So, I am sitting next to her with my cup of coffee,
and I remember thinking:
How am I to reach her now?
How am I going to begin the day without pushing?

Now, if you’ve happened to listen to the last episodes …
you know I never travel without my little set of essential oils.

Even if I’m just visiting for a few days,
there’s always a small pouch in my bag —
a kind of sensory first aid kit.

So I started thinking.

At first, I considered a specific chemotype of rosemary.
It’s one of the oils that can help gently lift blood pressure,
stimulate alertness, bring a bit of energy.


Even just a short sniff can give the system a nudge.

But then I thought…
No. That’s too sharp. Too strong. She never liked that one….

And… by the way — that’s another great rabbit hole.
If you’ve been following this podcast, you probably know by now:
we have quite a few, already.

But rosemary really is well-researched —
especially in connection with Parkinson’s and Alzheimer’s.
Maybe one day I’ll dive into that here.
Just let me know if that’s something you’d like to hear more about.

But anyway — that morning wasn’t about theory, of course.

It was about her — my mum.

And about choosing something gentler.

Something her system might actually receive…

Something that would meet her where she was.

That day, that morning.

So I chose something gentler.

From our last smell training, I’d kept in mind that she really liked mandarin essential oil….
A specific chemotype, the a bit spicy green one …
Comforting, not overwhelming, fresh …

I took a sniffing strip, placed a single drop on it,
and handed it to her —
gently inviting her to take a quick sniff…


Just two seconds, I said. Not more.

And at first, she hesitated.

But then —
something shifted.

She brought the strip closer.
Inhaled slowly.
And then… she smiled…it was, you know, this honest, spontaneous smile you can’t fake …

Eyes half closed.
Muscles relaxing.
Breath deepening.

No wrinkling of the nose, no grimace, no pulling away…

You know that instinctive reaction when a scent is too sharp or unpleasant — the way the face pulls back a little, right?

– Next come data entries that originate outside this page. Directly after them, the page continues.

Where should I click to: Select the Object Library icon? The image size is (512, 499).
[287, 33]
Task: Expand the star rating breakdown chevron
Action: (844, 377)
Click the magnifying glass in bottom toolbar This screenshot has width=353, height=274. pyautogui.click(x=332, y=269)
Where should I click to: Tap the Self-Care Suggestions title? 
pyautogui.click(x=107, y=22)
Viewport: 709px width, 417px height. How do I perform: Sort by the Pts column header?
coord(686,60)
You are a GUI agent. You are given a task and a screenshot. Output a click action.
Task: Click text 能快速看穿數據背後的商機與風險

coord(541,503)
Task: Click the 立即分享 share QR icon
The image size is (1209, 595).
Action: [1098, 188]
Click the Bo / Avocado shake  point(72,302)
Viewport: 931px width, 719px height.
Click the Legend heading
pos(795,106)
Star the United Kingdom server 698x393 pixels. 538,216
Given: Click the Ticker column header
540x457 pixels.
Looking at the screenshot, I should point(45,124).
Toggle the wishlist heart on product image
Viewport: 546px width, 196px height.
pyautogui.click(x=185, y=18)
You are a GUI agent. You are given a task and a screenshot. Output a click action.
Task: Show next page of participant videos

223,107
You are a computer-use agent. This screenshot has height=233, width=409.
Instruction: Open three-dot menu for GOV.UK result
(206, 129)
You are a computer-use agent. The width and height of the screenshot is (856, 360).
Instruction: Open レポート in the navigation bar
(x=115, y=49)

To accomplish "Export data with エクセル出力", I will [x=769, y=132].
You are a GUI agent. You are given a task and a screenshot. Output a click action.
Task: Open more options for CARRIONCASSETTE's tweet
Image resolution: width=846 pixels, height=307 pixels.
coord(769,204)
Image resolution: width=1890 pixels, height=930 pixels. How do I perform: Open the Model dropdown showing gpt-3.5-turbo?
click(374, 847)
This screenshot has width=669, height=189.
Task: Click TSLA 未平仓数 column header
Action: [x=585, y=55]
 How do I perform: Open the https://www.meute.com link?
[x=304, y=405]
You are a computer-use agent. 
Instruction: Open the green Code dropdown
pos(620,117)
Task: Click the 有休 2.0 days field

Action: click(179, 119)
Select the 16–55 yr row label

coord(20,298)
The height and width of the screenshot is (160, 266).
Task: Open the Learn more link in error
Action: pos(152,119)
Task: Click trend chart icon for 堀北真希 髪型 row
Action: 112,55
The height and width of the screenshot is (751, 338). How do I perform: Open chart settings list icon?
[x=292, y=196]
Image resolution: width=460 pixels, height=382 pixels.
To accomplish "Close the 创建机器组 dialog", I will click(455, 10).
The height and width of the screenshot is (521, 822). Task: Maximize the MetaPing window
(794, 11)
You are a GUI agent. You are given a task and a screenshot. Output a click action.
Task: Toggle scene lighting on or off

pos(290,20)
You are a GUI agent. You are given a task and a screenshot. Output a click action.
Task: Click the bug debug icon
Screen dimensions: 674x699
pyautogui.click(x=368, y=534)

None of that. Just calm, ease…

And she didn’t put the strip down.
She kept it close to her nose —
almost glued to her nostrils,
as if that scent had opened something
that nothing else could reach.

I asked her quietly,
“Do you like it?”

“Yes,” she whispered.
And then again, silence.

But a peaceful silence —
not the earlier stillness of refusal,
but the silence of being somewhere else.

She stayed like that for maybe three minutes —
breathing, smelling, eyes closed,
fully immersed in something I couldn’t see.

And when she finally opened her eyes again,
I asked,
“Is there anything you feel?
Any image? Any word that comes to mind?”

She nodded slowly.

And then she said:
“Radość.”
Joy.

And she repeated it — again and again.
“Radość… radość…”
As if the word itself had a scent,
as if it was carried in the oil,
somehow waiting to be unwrapped.

Then she added something else.

“Rozleniwienie w fajnym parku na ławeczce.”
Which is actually hard to translate exactly — well I don’t believe in translation, anyway :-)
but it’s something like:
“That lazy, relaxed feeling of sitting in a nice city park, - that slackness I would even say, - yes ,that maybe the word…. on a small bench.”

And again — her eyes half closed.
And I could tell:


she was seeing something.

She couldn’t describe it,
but she was in it.
Inside a memory, or a mood, or a place.
And that was enough.

I didn’t ask more.

I didn’t want to break the spell
with questions or interpretation.

Sometimes words just get in the way, you know?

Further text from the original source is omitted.